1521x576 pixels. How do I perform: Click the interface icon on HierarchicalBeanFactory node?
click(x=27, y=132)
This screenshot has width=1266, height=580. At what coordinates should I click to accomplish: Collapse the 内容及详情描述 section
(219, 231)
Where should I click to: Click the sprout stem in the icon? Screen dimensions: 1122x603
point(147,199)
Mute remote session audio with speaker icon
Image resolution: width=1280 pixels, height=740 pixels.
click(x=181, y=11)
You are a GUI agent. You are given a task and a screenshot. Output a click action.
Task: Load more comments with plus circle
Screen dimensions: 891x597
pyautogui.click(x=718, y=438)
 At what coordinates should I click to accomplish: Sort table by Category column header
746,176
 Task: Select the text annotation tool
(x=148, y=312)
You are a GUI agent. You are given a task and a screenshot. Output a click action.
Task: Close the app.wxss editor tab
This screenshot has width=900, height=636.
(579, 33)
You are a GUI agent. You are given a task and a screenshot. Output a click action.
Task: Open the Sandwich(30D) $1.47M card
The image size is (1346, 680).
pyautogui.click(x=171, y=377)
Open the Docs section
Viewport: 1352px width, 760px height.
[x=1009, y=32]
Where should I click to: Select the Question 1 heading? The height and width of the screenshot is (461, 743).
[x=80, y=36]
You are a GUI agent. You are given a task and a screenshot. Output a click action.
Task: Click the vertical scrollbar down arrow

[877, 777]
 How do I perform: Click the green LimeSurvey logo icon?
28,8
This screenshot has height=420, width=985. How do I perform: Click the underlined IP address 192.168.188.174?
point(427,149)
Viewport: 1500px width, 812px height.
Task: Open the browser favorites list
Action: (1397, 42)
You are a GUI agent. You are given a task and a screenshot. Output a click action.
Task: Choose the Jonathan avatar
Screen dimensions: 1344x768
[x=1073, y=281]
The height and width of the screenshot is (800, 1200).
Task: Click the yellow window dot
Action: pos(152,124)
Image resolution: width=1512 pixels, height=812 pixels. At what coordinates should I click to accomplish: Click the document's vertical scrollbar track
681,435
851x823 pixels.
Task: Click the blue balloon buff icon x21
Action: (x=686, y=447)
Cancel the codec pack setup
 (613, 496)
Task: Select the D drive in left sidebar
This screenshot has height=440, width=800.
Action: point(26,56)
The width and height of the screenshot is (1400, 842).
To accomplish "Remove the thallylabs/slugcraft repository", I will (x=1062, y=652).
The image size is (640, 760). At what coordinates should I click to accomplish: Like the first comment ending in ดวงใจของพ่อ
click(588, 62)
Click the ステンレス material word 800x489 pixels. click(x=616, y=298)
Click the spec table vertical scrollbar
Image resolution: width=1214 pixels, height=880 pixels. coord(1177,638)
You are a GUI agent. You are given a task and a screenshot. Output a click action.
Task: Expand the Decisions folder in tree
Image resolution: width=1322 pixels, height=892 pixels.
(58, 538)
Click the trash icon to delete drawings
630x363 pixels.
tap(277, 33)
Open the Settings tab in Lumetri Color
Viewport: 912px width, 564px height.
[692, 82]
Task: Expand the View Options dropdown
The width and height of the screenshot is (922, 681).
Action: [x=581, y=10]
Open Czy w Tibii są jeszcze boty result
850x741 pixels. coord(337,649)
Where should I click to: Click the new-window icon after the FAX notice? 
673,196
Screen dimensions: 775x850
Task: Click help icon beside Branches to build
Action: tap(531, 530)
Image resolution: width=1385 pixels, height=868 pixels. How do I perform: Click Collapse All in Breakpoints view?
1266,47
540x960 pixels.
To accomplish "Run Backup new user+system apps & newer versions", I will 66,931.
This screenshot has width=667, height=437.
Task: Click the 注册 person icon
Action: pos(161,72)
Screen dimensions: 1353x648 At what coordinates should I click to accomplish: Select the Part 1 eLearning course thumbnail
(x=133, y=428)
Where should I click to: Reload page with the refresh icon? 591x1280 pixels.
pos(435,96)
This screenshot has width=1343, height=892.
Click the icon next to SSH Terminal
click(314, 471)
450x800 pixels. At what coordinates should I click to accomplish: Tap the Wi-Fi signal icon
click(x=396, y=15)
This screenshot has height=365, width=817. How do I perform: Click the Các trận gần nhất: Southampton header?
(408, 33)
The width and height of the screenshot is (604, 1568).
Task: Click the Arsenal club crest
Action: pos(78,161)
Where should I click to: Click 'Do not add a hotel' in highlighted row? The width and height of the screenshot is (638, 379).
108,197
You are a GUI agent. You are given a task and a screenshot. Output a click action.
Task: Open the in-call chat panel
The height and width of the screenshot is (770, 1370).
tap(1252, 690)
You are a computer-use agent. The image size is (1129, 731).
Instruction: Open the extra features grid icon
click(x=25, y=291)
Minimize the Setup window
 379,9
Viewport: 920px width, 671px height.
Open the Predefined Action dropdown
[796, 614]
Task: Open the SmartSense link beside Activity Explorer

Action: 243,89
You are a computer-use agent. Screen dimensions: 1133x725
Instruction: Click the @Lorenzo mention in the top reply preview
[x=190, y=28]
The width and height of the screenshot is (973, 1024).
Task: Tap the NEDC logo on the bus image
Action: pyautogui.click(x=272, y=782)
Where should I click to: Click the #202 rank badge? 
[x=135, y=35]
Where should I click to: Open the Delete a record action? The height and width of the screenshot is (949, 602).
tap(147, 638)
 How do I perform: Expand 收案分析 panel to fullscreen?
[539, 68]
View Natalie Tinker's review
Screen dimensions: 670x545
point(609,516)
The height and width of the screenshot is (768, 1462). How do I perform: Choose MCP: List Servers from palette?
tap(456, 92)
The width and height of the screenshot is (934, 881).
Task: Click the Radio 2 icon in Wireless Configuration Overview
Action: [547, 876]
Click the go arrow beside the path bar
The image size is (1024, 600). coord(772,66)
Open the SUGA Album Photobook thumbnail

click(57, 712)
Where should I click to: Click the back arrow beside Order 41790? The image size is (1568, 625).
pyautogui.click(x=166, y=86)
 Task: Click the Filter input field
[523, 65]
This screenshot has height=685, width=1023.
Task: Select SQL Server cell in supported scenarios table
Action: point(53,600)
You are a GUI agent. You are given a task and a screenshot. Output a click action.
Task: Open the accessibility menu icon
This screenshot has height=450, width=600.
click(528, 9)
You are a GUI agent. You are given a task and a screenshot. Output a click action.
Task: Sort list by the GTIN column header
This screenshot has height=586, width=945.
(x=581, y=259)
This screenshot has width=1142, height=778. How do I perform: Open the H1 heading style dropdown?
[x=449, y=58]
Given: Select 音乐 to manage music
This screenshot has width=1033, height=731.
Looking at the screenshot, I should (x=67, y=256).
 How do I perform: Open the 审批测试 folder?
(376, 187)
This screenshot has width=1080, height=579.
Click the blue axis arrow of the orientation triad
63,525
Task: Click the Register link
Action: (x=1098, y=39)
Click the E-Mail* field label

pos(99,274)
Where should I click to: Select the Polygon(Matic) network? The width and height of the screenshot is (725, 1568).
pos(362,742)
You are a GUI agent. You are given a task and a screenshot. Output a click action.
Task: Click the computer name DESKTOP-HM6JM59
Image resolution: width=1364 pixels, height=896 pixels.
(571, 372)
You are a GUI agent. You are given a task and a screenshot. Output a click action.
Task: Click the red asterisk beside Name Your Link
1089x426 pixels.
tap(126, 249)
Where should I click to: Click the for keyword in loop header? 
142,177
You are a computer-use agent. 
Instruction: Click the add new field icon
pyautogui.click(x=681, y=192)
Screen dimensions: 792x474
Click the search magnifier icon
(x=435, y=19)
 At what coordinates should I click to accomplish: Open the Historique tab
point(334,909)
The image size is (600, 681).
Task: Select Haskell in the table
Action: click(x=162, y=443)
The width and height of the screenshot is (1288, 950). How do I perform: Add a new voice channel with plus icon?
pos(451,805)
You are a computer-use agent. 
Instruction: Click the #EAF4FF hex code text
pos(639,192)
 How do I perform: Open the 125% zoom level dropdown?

Directions
Would you repeat all of the data above, word for word?

Exercise answer
1521x576 pixels. How do I perform: Click the interface icon on HierarchicalBeanFactory node?
click(x=27, y=132)
This screenshot has width=1266, height=580. At what coordinates should I click to accomplish: Collapse the 内容及详情描述 section
(219, 231)
Where should I click to: Click the sprout stem in the icon? Screen dimensions: 1122x603
point(147,199)
Mute remote session audio with speaker icon
Image resolution: width=1280 pixels, height=740 pixels.
click(x=181, y=11)
You are a GUI agent. You are given a task and a screenshot. Output a click action.
Task: Load more comments with plus circle
Screen dimensions: 891x597
pyautogui.click(x=718, y=438)
 At what coordinates should I click to accomplish: Sort table by Category column header
746,176
 Task: Select the text annotation tool
(x=148, y=312)
You are a GUI agent. You are given a task and a screenshot. Output a click action.
Task: Close the app.wxss editor tab
This screenshot has width=900, height=636.
(579, 33)
You are a GUI agent. You are given a task and a screenshot. Output a click action.
Task: Open the Sandwich(30D) $1.47M card
The image size is (1346, 680).
pyautogui.click(x=171, y=377)
Open the Docs section
Viewport: 1352px width, 760px height.
[x=1009, y=32]
Where should I click to: Select the Question 1 heading? The height and width of the screenshot is (461, 743).
[x=80, y=36]
You are a GUI agent. You are given a task and a screenshot. Output a click action.
Task: Click the vertical scrollbar down arrow

[877, 777]
 How do I perform: Click the green LimeSurvey logo icon?
28,8
This screenshot has height=420, width=985. How do I perform: Click the underlined IP address 192.168.188.174?
point(427,149)
Viewport: 1500px width, 812px height.
Task: Open the browser favorites list
Action: (1397, 42)
You are a GUI agent. You are given a task and a screenshot. Output a click action.
Task: Choose the Jonathan avatar
Screen dimensions: 1344x768
[x=1073, y=281]
The height and width of the screenshot is (800, 1200).
Task: Click the yellow window dot
Action: pos(152,124)
Image resolution: width=1512 pixels, height=812 pixels. At what coordinates should I click to accomplish: Click the document's vertical scrollbar track
681,435
851x823 pixels.
Task: Click the blue balloon buff icon x21
Action: (x=686, y=447)
Cancel the codec pack setup
 (613, 496)
Task: Select the D drive in left sidebar
This screenshot has height=440, width=800.
Action: point(26,56)
The width and height of the screenshot is (1400, 842).
To accomplish "Remove the thallylabs/slugcraft repository", I will (x=1062, y=652).
The image size is (640, 760). At what coordinates should I click to accomplish: Like the first comment ending in ดวงใจของพ่อ
click(588, 62)
Click the ステンレス material word 800x489 pixels. click(x=616, y=298)
Click the spec table vertical scrollbar
Image resolution: width=1214 pixels, height=880 pixels. coord(1177,638)
You are a GUI agent. You are given a task and a screenshot. Output a click action.
Task: Expand the Decisions folder in tree
Image resolution: width=1322 pixels, height=892 pixels.
(58, 538)
Click the trash icon to delete drawings
630x363 pixels.
tap(277, 33)
Open the Settings tab in Lumetri Color
Viewport: 912px width, 564px height.
[692, 82]
Task: Expand the View Options dropdown
The width and height of the screenshot is (922, 681).
Action: [x=581, y=10]
Open Czy w Tibii są jeszcze boty result
850x741 pixels. coord(337,649)
Where should I click to: Click the new-window icon after the FAX notice? 
673,196
Screen dimensions: 775x850
Task: Click help icon beside Branches to build
Action: tap(531, 530)
Image resolution: width=1385 pixels, height=868 pixels. How do I perform: Click Collapse All in Breakpoints view?
1266,47
540x960 pixels.
To accomplish "Run Backup new user+system apps & newer versions", I will 66,931.
This screenshot has width=667, height=437.
Task: Click the 注册 person icon
Action: pos(161,72)
Screen dimensions: 1353x648 At what coordinates should I click to accomplish: Select the Part 1 eLearning course thumbnail
(x=133, y=428)
Where should I click to: Reload page with the refresh icon? 591x1280 pixels.
pos(435,96)
This screenshot has width=1343, height=892.
Click the icon next to SSH Terminal
click(314, 471)
450x800 pixels. At what coordinates should I click to accomplish: Tap the Wi-Fi signal icon
click(x=396, y=15)
This screenshot has height=365, width=817. How do I perform: Click the Các trận gần nhất: Southampton header?
(408, 33)
The width and height of the screenshot is (604, 1568).
Task: Click the Arsenal club crest
Action: pos(78,161)
Where should I click to: Click 'Do not add a hotel' in highlighted row? The width and height of the screenshot is (638, 379).
108,197
You are a GUI agent. You are given a task and a screenshot. Output a click action.
Task: Open the in-call chat panel
The height and width of the screenshot is (770, 1370).
tap(1252, 690)
You are a computer-use agent. The image size is (1129, 731).
Instruction: Open the extra features grid icon
click(x=25, y=291)
Minimize the Setup window
 379,9
Viewport: 920px width, 671px height.
Open the Predefined Action dropdown
[796, 614]
Task: Open the SmartSense link beside Activity Explorer

Action: 243,89
You are a computer-use agent. Screen dimensions: 1133x725
Instruction: Click the @Lorenzo mention in the top reply preview
[x=190, y=28]
The width and height of the screenshot is (973, 1024).
Task: Tap the NEDC logo on the bus image
Action: pyautogui.click(x=272, y=782)
Where should I click to: Click the #202 rank badge? 
[x=135, y=35]
Where should I click to: Open the Delete a record action? The height and width of the screenshot is (949, 602).
tap(147, 638)
 How do I perform: Expand 收案分析 panel to fullscreen?
[539, 68]
View Natalie Tinker's review
Screen dimensions: 670x545
point(609,516)
The height and width of the screenshot is (768, 1462). How do I perform: Choose MCP: List Servers from palette?
tap(456, 92)
The width and height of the screenshot is (934, 881).
Task: Click the Radio 2 icon in Wireless Configuration Overview
Action: [547, 876]
Click the go arrow beside the path bar
The image size is (1024, 600). coord(772,66)
Open the SUGA Album Photobook thumbnail

click(57, 712)
Where should I click to: Click the back arrow beside Order 41790? The image size is (1568, 625).
pyautogui.click(x=166, y=86)
 Task: Click the Filter input field
[523, 65]
This screenshot has height=685, width=1023.
Task: Select SQL Server cell in supported scenarios table
Action: point(53,600)
You are a GUI agent. You are given a task and a screenshot. Output a click action.
Task: Open the accessibility menu icon
This screenshot has height=450, width=600.
click(528, 9)
You are a GUI agent. You are given a task and a screenshot. Output a click action.
Task: Sort list by the GTIN column header
This screenshot has height=586, width=945.
(x=581, y=259)
This screenshot has width=1142, height=778. How do I perform: Open the H1 heading style dropdown?
[x=449, y=58]
Given: Select 音乐 to manage music
This screenshot has width=1033, height=731.
Looking at the screenshot, I should (x=67, y=256).
 How do I perform: Open the 审批测试 folder?
(376, 187)
This screenshot has width=1080, height=579.
Click the blue axis arrow of the orientation triad
63,525
Task: Click the Register link
Action: (x=1098, y=39)
Click the E-Mail* field label

pos(99,274)
Where should I click to: Select the Polygon(Matic) network? The width and height of the screenshot is (725, 1568).
pos(362,742)
You are a GUI agent. You are given a task and a screenshot. Output a click action.
Task: Click the computer name DESKTOP-HM6JM59
Image resolution: width=1364 pixels, height=896 pixels.
(571, 372)
You are a GUI agent. You are given a task and a screenshot. Output a click action.
Task: Click the red asterisk beside Name Your Link
1089x426 pixels.
tap(126, 249)
Where should I click to: Click the for keyword in loop header? 
142,177
You are a computer-use agent. 
Instruction: Click the add new field icon
pyautogui.click(x=681, y=192)
Screen dimensions: 792x474
Click the search magnifier icon
(x=435, y=19)
 At what coordinates should I click to accomplish: Open the Historique tab
point(334,909)
The image size is (600, 681).
Task: Select Haskell in the table
Action: click(x=162, y=443)
The width and height of the screenshot is (1288, 950). How do I perform: Add a new voice channel with plus icon?
pos(451,805)
You are a computer-use agent. 
Instruction: Click the #EAF4FF hex code text
pos(639,192)
 How do I perform: Open the 125% zoom level dropdown?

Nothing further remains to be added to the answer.